### EXERCISE
Give back only the lines in the records below from the one with "Instruction: Tick the" to the one with "Tick the checkbox beside Log", both inclusive, word for word.

Dataset entries:
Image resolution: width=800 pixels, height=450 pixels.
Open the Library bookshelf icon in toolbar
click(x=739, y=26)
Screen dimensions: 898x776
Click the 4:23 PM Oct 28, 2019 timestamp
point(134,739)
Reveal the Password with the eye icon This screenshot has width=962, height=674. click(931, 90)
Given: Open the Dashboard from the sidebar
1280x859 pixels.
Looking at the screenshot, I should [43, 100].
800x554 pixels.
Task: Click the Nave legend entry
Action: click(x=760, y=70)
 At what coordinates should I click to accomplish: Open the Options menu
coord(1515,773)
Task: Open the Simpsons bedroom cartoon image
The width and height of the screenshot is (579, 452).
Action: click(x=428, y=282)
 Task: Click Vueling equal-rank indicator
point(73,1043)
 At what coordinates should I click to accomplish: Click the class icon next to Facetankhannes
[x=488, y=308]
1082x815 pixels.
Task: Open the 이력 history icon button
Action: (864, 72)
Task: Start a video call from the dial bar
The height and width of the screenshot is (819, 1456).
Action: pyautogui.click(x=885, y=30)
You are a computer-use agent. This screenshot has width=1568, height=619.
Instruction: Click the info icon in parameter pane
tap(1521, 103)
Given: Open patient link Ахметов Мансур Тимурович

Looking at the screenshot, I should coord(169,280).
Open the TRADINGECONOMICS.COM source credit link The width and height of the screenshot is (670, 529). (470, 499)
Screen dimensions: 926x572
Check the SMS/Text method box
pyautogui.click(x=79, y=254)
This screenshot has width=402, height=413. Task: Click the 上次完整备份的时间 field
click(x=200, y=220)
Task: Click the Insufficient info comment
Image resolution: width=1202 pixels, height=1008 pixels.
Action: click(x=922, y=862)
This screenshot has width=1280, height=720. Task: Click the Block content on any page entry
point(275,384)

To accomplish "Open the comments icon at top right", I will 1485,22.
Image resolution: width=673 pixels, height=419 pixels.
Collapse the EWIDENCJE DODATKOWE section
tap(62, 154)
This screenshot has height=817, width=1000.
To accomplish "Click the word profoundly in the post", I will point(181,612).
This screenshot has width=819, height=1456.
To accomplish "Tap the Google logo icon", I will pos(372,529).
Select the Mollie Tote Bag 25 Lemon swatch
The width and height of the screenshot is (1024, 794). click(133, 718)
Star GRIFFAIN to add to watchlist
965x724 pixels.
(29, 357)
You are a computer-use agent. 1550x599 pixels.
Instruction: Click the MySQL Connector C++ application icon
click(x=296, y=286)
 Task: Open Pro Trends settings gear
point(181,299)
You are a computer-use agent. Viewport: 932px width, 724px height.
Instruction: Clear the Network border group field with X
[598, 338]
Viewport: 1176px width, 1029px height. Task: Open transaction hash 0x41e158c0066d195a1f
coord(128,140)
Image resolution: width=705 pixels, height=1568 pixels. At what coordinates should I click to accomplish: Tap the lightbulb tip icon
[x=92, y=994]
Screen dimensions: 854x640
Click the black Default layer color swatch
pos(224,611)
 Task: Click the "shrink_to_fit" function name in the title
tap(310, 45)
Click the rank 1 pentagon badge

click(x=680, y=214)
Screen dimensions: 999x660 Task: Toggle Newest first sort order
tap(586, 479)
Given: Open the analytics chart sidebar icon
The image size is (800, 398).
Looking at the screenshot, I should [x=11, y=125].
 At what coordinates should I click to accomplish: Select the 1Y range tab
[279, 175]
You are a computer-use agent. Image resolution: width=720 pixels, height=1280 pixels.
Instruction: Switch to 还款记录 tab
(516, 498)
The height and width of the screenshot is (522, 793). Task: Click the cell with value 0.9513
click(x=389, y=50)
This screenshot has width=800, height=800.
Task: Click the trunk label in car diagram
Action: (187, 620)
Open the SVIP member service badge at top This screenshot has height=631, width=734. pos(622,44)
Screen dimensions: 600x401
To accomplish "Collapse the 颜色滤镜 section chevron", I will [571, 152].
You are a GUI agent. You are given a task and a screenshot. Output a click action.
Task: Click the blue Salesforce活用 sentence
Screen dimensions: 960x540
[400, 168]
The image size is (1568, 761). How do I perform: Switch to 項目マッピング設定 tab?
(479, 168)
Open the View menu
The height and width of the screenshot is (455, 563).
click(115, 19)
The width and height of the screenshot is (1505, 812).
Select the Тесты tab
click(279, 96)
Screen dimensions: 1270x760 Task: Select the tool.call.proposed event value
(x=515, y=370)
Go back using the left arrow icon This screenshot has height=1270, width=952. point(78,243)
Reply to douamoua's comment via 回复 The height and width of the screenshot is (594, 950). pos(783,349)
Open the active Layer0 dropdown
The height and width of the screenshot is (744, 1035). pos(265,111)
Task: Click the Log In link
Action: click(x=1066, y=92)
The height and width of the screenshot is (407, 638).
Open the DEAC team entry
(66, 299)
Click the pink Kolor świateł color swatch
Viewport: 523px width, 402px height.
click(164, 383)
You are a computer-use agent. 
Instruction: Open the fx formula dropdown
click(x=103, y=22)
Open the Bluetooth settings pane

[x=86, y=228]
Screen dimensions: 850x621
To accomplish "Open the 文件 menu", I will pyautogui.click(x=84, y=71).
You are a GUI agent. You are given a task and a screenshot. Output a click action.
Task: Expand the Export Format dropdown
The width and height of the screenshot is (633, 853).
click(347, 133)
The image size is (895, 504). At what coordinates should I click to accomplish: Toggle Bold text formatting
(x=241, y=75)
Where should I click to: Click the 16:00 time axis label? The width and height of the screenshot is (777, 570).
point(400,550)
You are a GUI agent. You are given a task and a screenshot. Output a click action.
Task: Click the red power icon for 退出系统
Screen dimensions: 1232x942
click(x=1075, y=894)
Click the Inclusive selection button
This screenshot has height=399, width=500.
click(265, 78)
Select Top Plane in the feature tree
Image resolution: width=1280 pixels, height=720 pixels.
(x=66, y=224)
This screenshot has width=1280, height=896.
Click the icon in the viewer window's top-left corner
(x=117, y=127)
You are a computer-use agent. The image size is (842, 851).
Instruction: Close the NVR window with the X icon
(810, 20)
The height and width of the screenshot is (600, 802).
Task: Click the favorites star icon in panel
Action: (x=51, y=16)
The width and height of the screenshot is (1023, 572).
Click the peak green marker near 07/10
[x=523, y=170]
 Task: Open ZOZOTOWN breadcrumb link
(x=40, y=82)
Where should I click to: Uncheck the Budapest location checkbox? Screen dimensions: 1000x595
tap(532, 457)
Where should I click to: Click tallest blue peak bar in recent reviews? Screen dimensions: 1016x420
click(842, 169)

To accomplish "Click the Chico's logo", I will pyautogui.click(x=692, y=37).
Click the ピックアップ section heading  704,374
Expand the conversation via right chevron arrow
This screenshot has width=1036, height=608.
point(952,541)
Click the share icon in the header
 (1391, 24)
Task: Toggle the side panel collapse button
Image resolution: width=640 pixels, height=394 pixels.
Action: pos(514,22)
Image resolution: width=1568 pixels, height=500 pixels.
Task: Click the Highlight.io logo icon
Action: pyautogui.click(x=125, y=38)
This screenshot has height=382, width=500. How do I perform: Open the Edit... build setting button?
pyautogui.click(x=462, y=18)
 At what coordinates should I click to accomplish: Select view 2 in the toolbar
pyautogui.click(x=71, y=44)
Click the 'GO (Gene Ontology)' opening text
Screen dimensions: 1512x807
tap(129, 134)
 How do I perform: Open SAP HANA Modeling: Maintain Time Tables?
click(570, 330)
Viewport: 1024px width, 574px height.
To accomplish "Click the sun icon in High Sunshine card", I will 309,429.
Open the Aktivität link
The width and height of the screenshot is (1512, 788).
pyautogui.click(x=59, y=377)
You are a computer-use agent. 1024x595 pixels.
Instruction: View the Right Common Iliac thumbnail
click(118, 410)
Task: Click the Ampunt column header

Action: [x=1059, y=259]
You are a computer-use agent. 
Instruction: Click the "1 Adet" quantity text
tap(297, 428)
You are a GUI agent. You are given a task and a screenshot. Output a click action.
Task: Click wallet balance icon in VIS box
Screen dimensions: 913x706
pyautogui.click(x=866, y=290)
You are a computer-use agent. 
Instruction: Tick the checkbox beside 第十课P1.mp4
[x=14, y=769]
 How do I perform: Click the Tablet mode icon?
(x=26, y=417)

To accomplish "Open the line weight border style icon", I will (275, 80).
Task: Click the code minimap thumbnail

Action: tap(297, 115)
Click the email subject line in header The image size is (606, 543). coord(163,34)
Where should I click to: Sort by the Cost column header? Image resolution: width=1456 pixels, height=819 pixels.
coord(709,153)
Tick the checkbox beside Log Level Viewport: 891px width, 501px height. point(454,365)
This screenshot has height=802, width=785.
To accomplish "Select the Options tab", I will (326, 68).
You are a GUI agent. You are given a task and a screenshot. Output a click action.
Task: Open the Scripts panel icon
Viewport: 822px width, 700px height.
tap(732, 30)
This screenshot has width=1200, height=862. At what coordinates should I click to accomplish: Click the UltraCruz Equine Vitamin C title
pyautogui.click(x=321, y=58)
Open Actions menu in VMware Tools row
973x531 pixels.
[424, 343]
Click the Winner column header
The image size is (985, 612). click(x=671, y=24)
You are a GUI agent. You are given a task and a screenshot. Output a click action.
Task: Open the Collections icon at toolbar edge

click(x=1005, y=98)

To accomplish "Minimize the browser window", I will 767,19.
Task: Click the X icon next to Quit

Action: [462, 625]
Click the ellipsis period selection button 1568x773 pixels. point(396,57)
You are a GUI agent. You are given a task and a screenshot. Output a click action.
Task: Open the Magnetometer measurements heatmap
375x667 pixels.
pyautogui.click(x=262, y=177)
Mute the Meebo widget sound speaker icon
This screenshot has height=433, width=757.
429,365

### RESULT OF THE TASK
Instruction: Tick the checkbox beside 第十课P1.mp4
[x=14, y=769]
 How do I perform: Click the Tablet mode icon?
(x=26, y=417)

To accomplish "Open the line weight border style icon", I will (275, 80).
Task: Click the code minimap thumbnail

Action: tap(297, 115)
Click the email subject line in header The image size is (606, 543). coord(163,34)
Where should I click to: Sort by the Cost column header? Image resolution: width=1456 pixels, height=819 pixels.
coord(709,153)
Tick the checkbox beside Log Level Viewport: 891px width, 501px height. point(454,365)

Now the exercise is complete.